##### Source records

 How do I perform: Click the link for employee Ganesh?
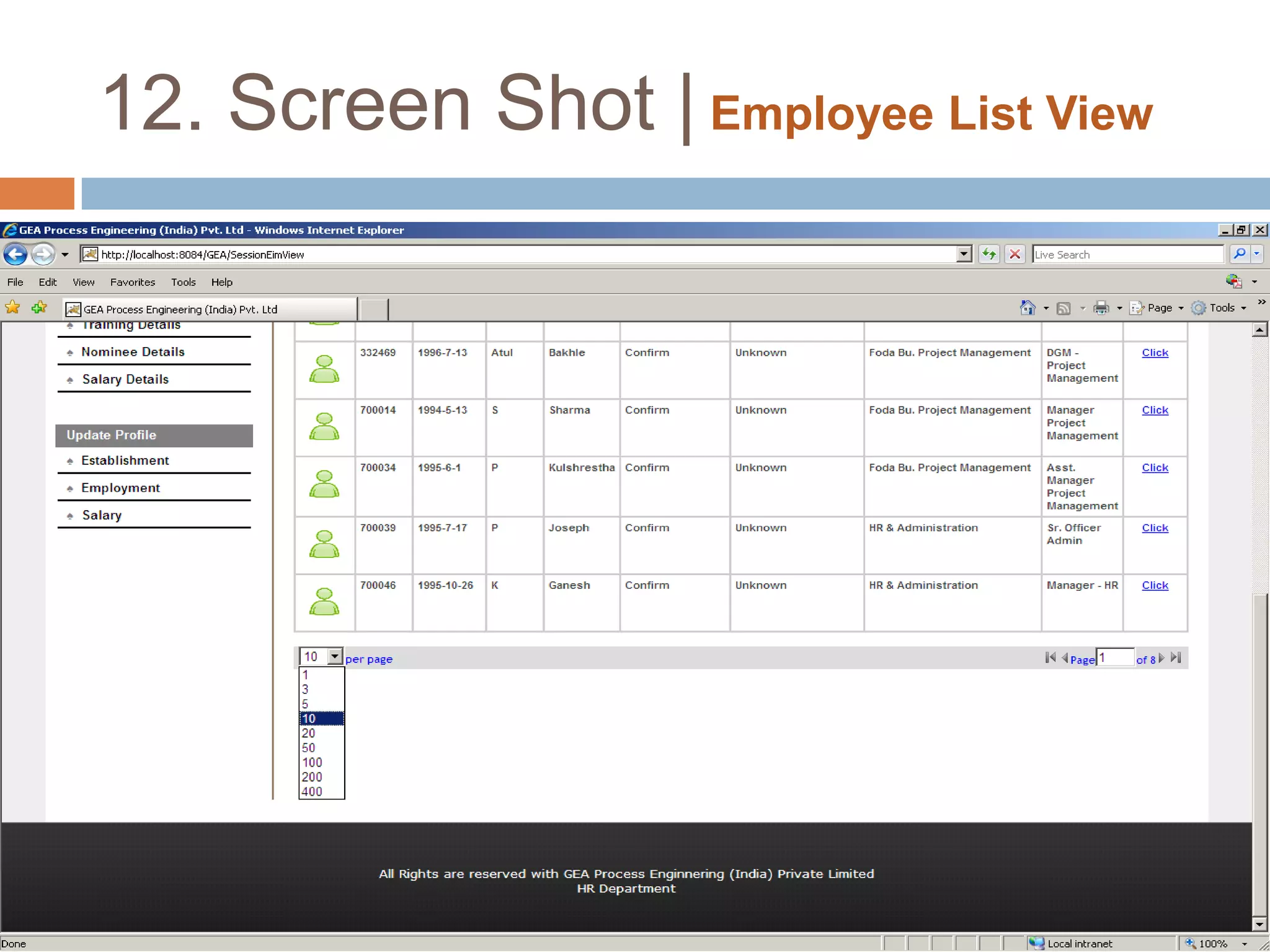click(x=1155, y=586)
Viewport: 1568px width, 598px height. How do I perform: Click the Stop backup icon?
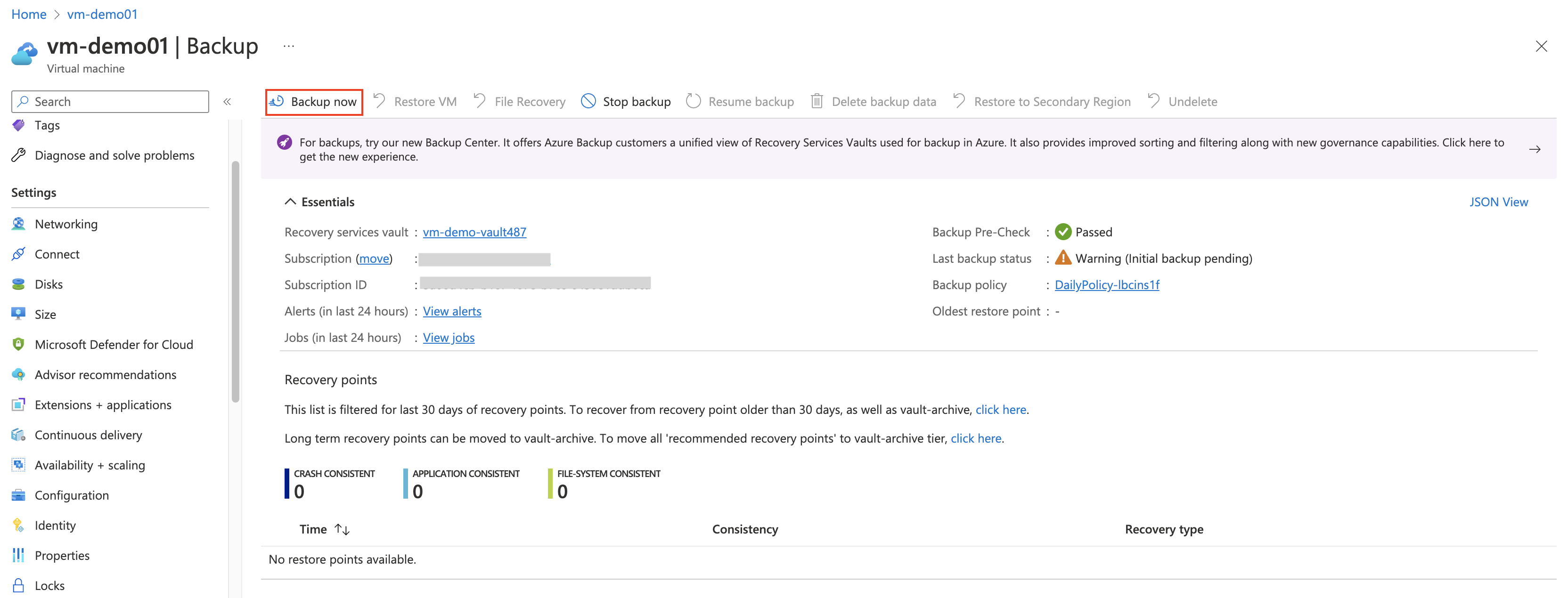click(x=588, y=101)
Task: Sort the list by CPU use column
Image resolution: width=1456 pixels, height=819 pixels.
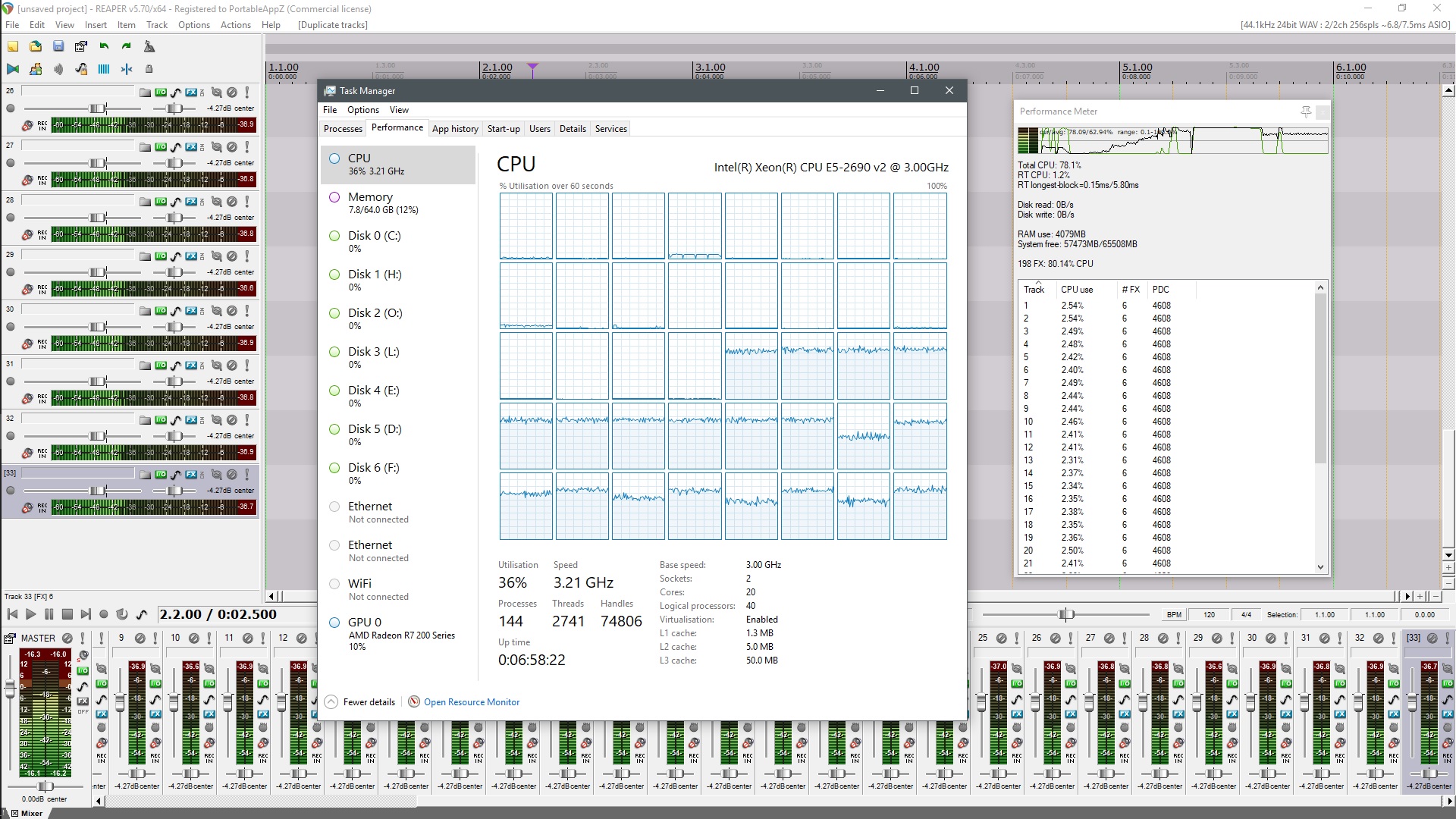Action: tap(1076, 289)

##########

Exercise: Print the listing exactly, minus any pictures.

Problem solution:
 How do I perform: Click the link for employee Ganesh?
click(x=1155, y=586)
Viewport: 1568px width, 598px height. How do I perform: Click the Stop backup icon?
click(x=588, y=101)
Task: Sort the list by CPU use column
Image resolution: width=1456 pixels, height=819 pixels.
Action: tap(1076, 289)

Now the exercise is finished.